◆ YOUR TASK: Throughout the entries below, report every line where "pixels" is found.

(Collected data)
================
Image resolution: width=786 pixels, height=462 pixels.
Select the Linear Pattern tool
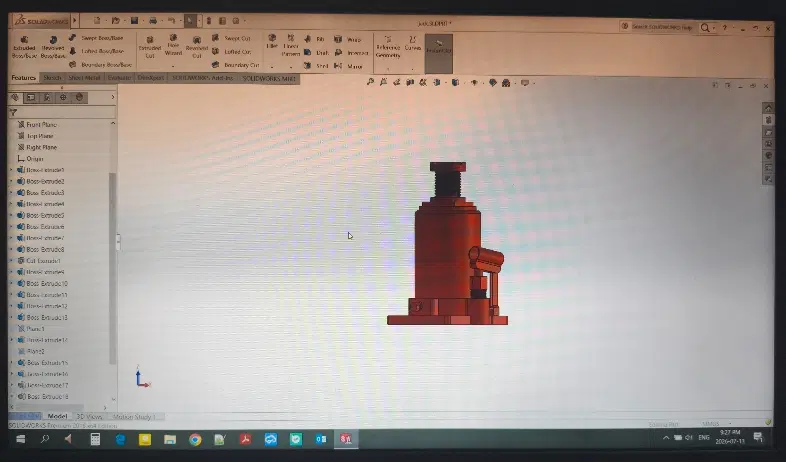click(x=291, y=45)
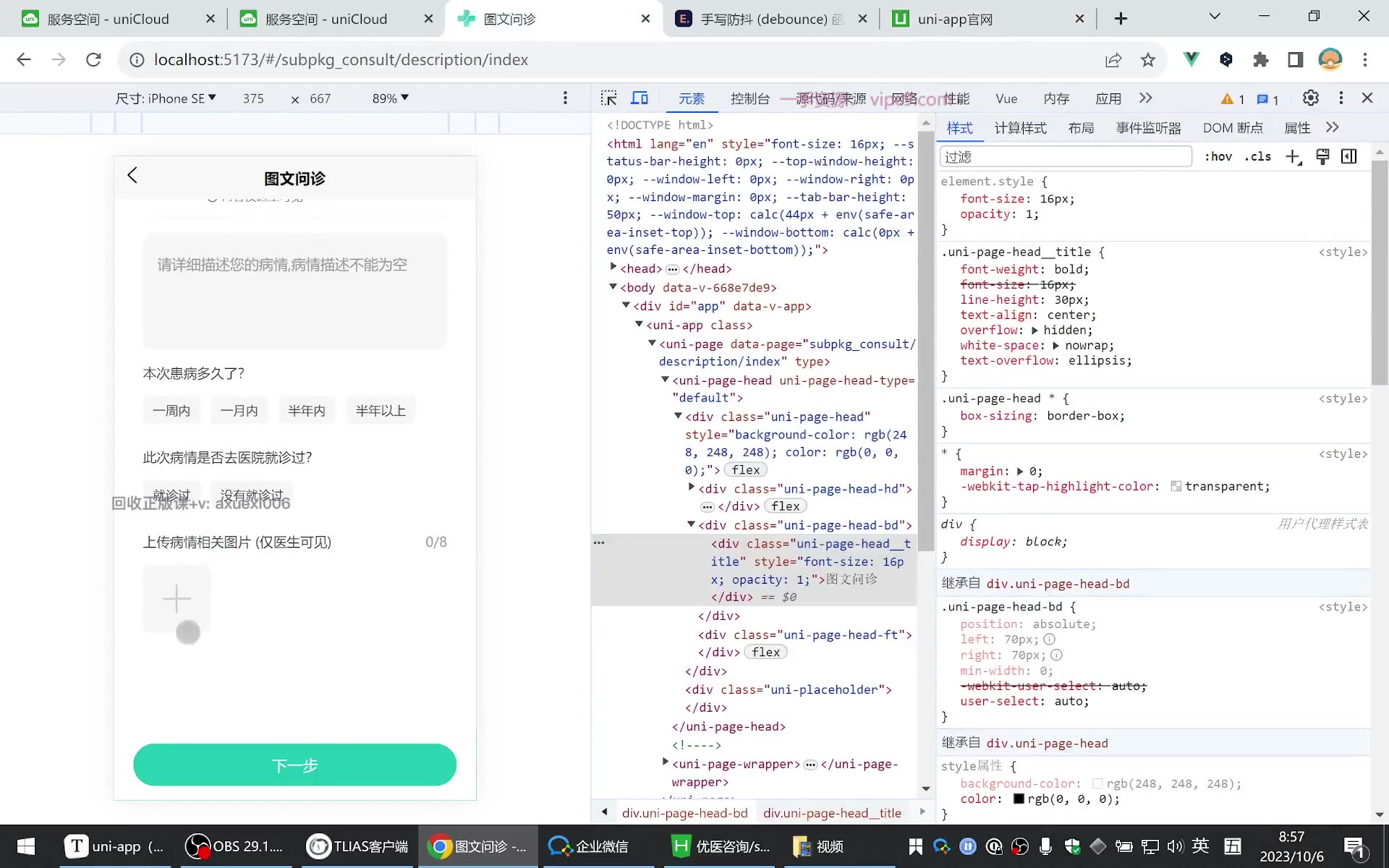The image size is (1389, 868).
Task: Expand the head element node
Action: [x=613, y=268]
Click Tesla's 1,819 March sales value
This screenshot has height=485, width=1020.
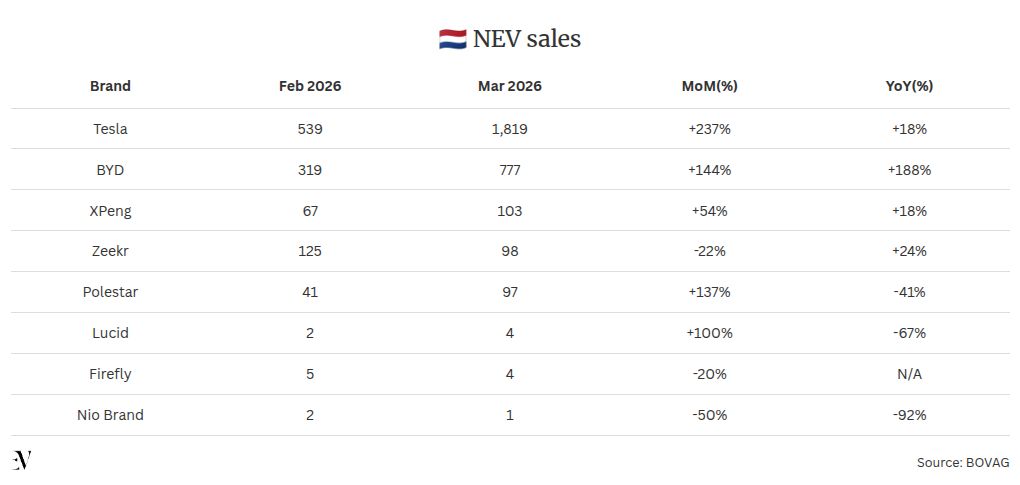coord(510,129)
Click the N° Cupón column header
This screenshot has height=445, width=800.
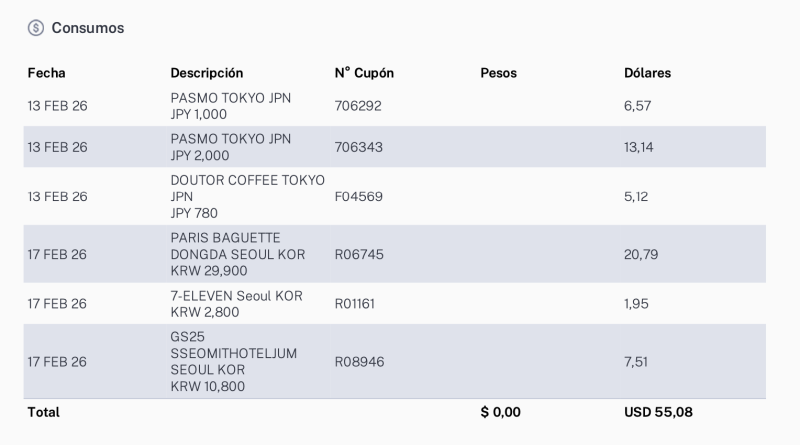click(x=364, y=73)
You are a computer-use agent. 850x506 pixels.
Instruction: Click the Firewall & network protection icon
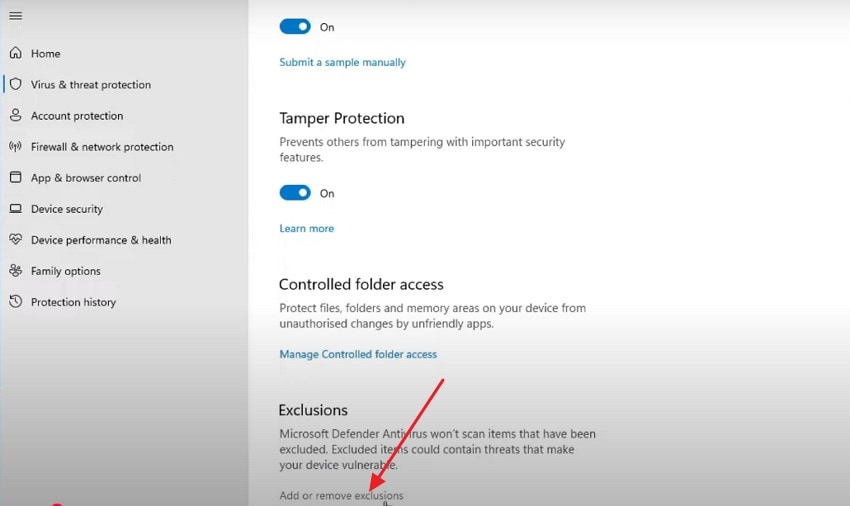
================
◆ TASK ANSWER:
Image resolution: width=786 pixels, height=462 pixels.
You are a computer-use agent. 850x506 pixels.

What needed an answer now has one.